▶ [TASK DIRECTIONS]: Nothing in the records should differ when they are repeated. Restate them word for word.

▶ [RECORDS FOR THIS TASK]:
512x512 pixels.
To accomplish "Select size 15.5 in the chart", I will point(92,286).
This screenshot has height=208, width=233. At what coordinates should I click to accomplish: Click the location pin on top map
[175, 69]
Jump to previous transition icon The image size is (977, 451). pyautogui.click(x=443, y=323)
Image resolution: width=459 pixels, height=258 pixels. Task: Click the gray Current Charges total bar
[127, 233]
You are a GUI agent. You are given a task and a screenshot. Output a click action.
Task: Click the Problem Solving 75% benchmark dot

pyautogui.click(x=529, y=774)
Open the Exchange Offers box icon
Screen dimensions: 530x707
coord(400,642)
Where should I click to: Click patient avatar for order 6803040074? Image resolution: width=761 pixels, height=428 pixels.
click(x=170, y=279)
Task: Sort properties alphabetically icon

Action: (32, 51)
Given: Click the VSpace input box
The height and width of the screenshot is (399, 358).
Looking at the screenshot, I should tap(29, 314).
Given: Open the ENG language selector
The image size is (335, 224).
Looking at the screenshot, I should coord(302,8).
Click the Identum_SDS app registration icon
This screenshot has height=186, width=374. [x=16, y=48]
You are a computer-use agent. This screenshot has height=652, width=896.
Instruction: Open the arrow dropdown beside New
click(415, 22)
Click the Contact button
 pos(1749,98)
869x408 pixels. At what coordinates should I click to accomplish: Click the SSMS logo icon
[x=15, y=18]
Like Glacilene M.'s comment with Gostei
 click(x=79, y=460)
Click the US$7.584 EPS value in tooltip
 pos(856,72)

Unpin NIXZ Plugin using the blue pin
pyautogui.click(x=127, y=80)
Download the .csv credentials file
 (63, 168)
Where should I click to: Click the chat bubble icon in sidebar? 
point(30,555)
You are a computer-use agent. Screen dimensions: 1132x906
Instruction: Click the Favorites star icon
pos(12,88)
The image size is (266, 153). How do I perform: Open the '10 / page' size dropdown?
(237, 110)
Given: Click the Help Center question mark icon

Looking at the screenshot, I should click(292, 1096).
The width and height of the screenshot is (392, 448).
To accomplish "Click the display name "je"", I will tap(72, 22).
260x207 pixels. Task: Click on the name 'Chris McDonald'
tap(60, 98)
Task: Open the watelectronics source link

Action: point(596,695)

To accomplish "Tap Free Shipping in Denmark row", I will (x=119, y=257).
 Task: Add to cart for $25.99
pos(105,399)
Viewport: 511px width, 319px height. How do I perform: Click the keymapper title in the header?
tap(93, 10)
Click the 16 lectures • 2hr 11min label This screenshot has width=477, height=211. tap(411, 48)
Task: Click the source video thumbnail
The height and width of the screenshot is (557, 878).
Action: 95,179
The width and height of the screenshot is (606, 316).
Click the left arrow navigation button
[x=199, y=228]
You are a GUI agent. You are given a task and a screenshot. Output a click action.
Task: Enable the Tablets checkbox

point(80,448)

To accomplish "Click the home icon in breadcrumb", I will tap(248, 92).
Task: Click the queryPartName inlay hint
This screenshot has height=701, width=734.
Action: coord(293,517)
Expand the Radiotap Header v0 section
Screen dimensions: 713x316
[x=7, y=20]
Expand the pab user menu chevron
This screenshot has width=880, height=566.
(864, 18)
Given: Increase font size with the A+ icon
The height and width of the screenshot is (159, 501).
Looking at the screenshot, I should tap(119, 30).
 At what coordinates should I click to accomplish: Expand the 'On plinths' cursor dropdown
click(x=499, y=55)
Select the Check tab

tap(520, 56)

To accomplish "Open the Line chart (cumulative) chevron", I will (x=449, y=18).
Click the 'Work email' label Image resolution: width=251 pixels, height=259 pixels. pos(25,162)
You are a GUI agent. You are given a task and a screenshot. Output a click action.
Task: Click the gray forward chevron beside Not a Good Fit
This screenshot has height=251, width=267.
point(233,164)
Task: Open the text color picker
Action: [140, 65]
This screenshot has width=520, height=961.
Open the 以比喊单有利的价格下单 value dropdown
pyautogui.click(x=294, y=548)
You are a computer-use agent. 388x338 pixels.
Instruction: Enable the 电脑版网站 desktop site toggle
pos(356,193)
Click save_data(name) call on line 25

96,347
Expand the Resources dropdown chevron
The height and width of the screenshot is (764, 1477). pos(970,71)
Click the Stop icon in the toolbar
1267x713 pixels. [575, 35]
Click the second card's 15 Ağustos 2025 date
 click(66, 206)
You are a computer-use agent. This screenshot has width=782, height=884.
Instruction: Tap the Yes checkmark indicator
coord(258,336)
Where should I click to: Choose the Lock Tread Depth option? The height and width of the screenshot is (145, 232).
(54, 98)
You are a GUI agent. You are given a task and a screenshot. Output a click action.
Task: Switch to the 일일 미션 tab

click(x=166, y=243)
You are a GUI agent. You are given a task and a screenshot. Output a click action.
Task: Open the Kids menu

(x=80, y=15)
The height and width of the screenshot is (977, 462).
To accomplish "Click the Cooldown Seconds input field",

▶ [PROBLEM SOLUTION]:
512x512 pixels.
To accomplish "Select size 15.5 in the chart", I will point(92,286).
This screenshot has height=208, width=233. At what coordinates should I click to accomplish: Click the location pin on top map
[175, 69]
Jump to previous transition icon The image size is (977, 451). pyautogui.click(x=443, y=323)
Image resolution: width=459 pixels, height=258 pixels. Task: Click the gray Current Charges total bar
[127, 233]
You are a GUI agent. You are given a task and a screenshot. Output a click action.
Task: Click the Problem Solving 75% benchmark dot

pyautogui.click(x=529, y=774)
Open the Exchange Offers box icon
Screen dimensions: 530x707
coord(400,642)
Where should I click to: Click patient avatar for order 6803040074? Image resolution: width=761 pixels, height=428 pixels.
click(x=170, y=279)
Task: Sort properties alphabetically icon

Action: (32, 51)
Given: Click the VSpace input box
The height and width of the screenshot is (399, 358).
Looking at the screenshot, I should tap(29, 314).
Given: Open the ENG language selector
The image size is (335, 224).
Looking at the screenshot, I should coord(302,8).
Click the Identum_SDS app registration icon
This screenshot has height=186, width=374. [x=16, y=48]
You are a computer-use agent. This screenshot has height=652, width=896.
Instruction: Open the arrow dropdown beside New
click(415, 22)
Click the Contact button
 pos(1749,98)
869x408 pixels. At what coordinates should I click to accomplish: Click the SSMS logo icon
[x=15, y=18]
Like Glacilene M.'s comment with Gostei
 click(x=79, y=460)
Click the US$7.584 EPS value in tooltip
 pos(856,72)

Unpin NIXZ Plugin using the blue pin
pyautogui.click(x=127, y=80)
Download the .csv credentials file
 (63, 168)
Where should I click to: Click the chat bubble icon in sidebar? 
point(30,555)
You are a computer-use agent. Screen dimensions: 1132x906
Instruction: Click the Favorites star icon
pos(12,88)
The image size is (266, 153). How do I perform: Open the '10 / page' size dropdown?
(237, 110)
Given: Click the Help Center question mark icon

Looking at the screenshot, I should click(292, 1096).
The width and height of the screenshot is (392, 448).
To accomplish "Click the display name "je"", I will tap(72, 22).
260x207 pixels. Task: Click on the name 'Chris McDonald'
tap(60, 98)
Task: Open the watelectronics source link

Action: point(596,695)

To accomplish "Tap Free Shipping in Denmark row", I will (x=119, y=257).
 Task: Add to cart for $25.99
pos(105,399)
Viewport: 511px width, 319px height. How do I perform: Click the keymapper title in the header?
tap(93, 10)
Click the 16 lectures • 2hr 11min label This screenshot has width=477, height=211. tap(411, 48)
Task: Click the source video thumbnail
The height and width of the screenshot is (557, 878).
Action: 95,179
The width and height of the screenshot is (606, 316).
Click the left arrow navigation button
[x=199, y=228]
You are a GUI agent. You are given a task and a screenshot. Output a click action.
Task: Enable the Tablets checkbox

point(80,448)

To accomplish "Click the home icon in breadcrumb", I will tap(248, 92).
Task: Click the queryPartName inlay hint
This screenshot has height=701, width=734.
Action: coord(293,517)
Expand the Radiotap Header v0 section
Screen dimensions: 713x316
[x=7, y=20]
Expand the pab user menu chevron
This screenshot has width=880, height=566.
(864, 18)
Given: Increase font size with the A+ icon
The height and width of the screenshot is (159, 501).
Looking at the screenshot, I should tap(119, 30).
 At what coordinates should I click to accomplish: Expand the 'On plinths' cursor dropdown
click(x=499, y=55)
Select the Check tab

tap(520, 56)

To accomplish "Open the Line chart (cumulative) chevron", I will (x=449, y=18).
Click the 'Work email' label Image resolution: width=251 pixels, height=259 pixels. pos(25,162)
You are a GUI agent. You are given a task and a screenshot. Output a click action.
Task: Click the gray forward chevron beside Not a Good Fit
This screenshot has height=251, width=267.
point(233,164)
Task: Open the text color picker
Action: [140, 65]
This screenshot has width=520, height=961.
Open the 以比喊单有利的价格下单 value dropdown
pyautogui.click(x=294, y=548)
You are a computer-use agent. 388x338 pixels.
Instruction: Enable the 电脑版网站 desktop site toggle
pos(356,193)
Click save_data(name) call on line 25

96,347
Expand the Resources dropdown chevron
The height and width of the screenshot is (764, 1477). pos(970,71)
Click the Stop icon in the toolbar
1267x713 pixels. [575, 35]
Click the second card's 15 Ağustos 2025 date
 click(66, 206)
You are a computer-use agent. This screenshot has width=782, height=884.
Instruction: Tap the Yes checkmark indicator
coord(258,336)
Where should I click to: Choose the Lock Tread Depth option? The height and width of the screenshot is (145, 232).
(54, 98)
You are a GUI agent. You are given a task and a screenshot. Output a click action.
Task: Switch to the 일일 미션 tab

click(x=166, y=243)
You are a GUI agent. You are given a task and a screenshot. Output a click action.
Task: Open the Kids menu

(x=80, y=15)
The height and width of the screenshot is (977, 462).
To accomplish "Click the Cooldown Seconds input field",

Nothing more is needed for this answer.